These forced arbitration clauses are increasingly found in consumer contracts, requiring users to waive their right to sue in a court of law and instead resolve any disputes through arbitration. Because arbitration is secretive, lacks important due process protections, and produces decisions that cannot be appealed, it too often shields bad actors from accountability and prevents consumers from enforcing their rights in our justice system.

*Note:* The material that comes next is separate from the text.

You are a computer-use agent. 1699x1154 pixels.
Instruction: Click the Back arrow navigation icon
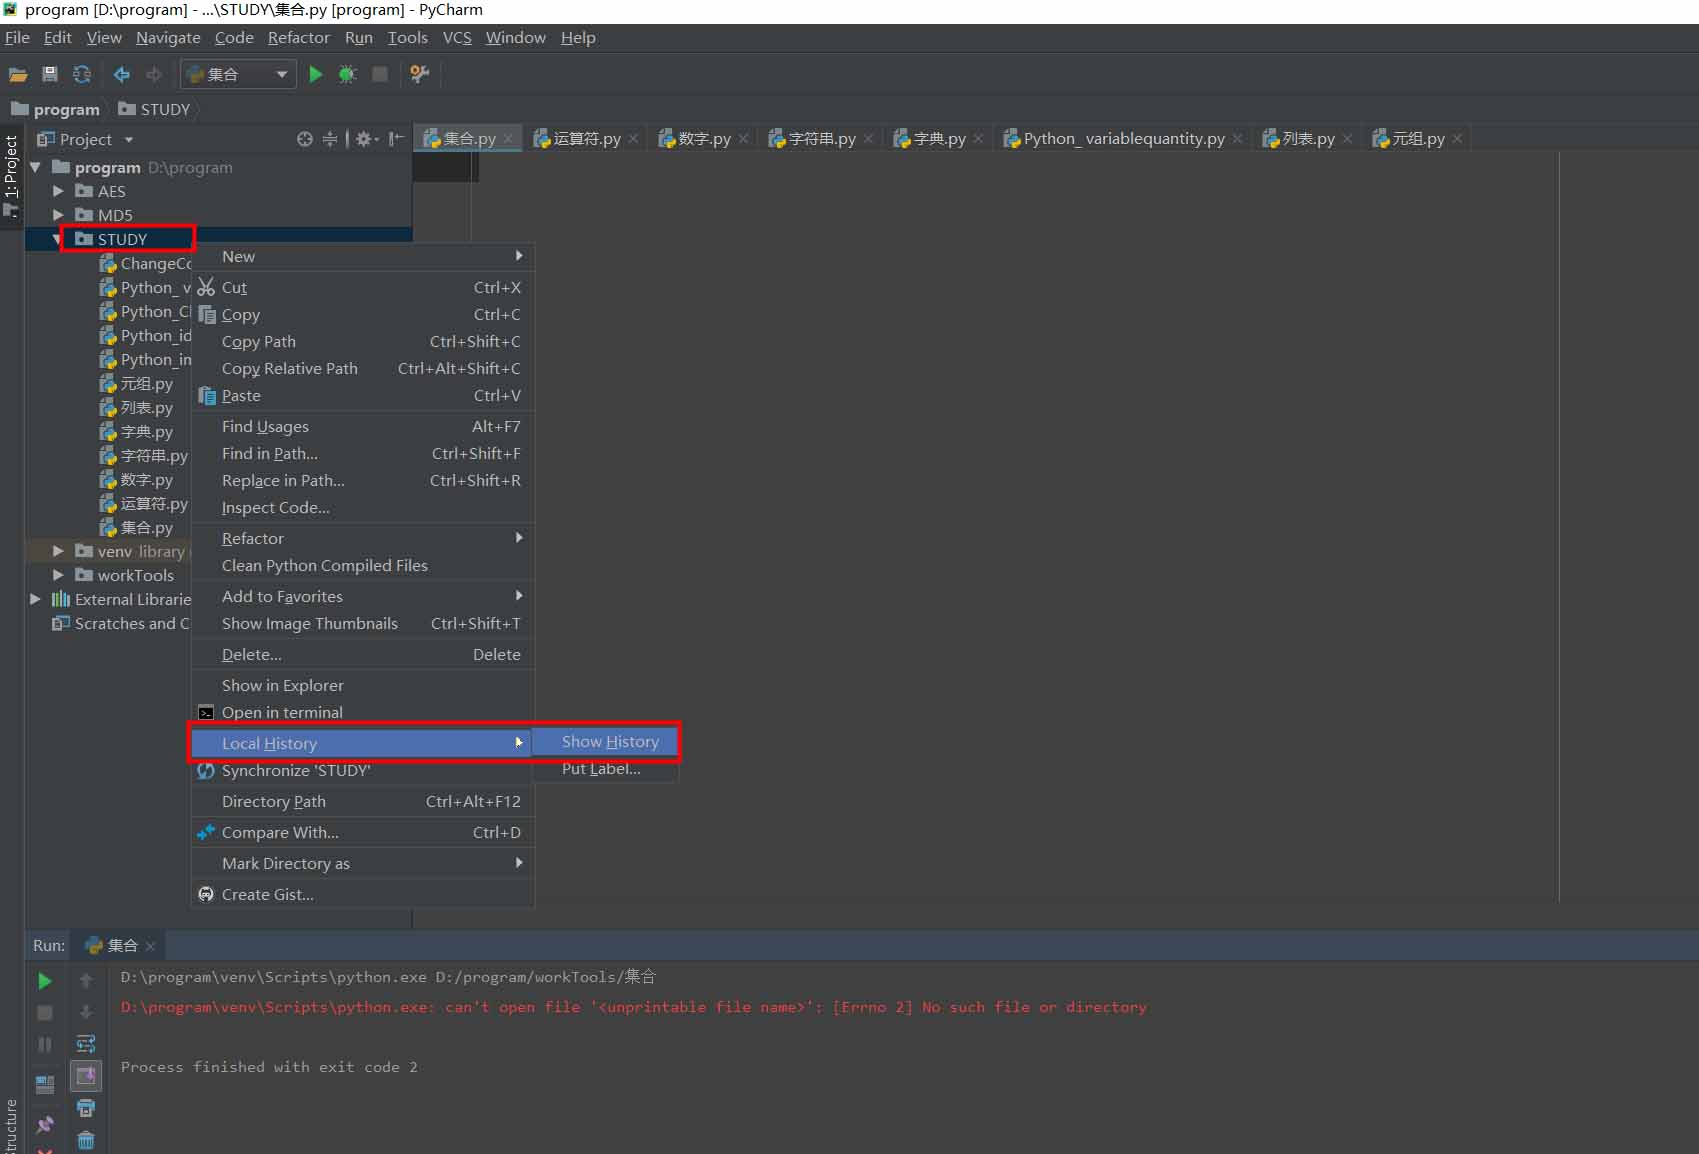click(x=121, y=74)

Many consumer contracts that include forced arbitration clauses empower companies to collect unseemly amounts of data from their users and abuse that data for profit. The problem is acute in highly concentrated industries where corporations wield significant market power because consumers often have little or no alternative to these anti-consumers contracts. This model of what's been labeled ``surveillance capitalism'' is bolstered by forced arbitration clauses that ensure the most egregious abuses of consumer data cannot be challenged in court. My legislation to protect consumer privacy, the Online Privacy Act, bars the use of forced arbitration clauses in user agreements about privacy for this reason.

No one should be required to sign away their right to access our justice system when they sign up for a credit card, cell phone plan, or social media account. The FAIR Act is critical legislation to protect the rights of consumers, particularly regarding online privacy. I'm proud to be a cosponsor of this important legislation, and l urge my colleagues to vote for it.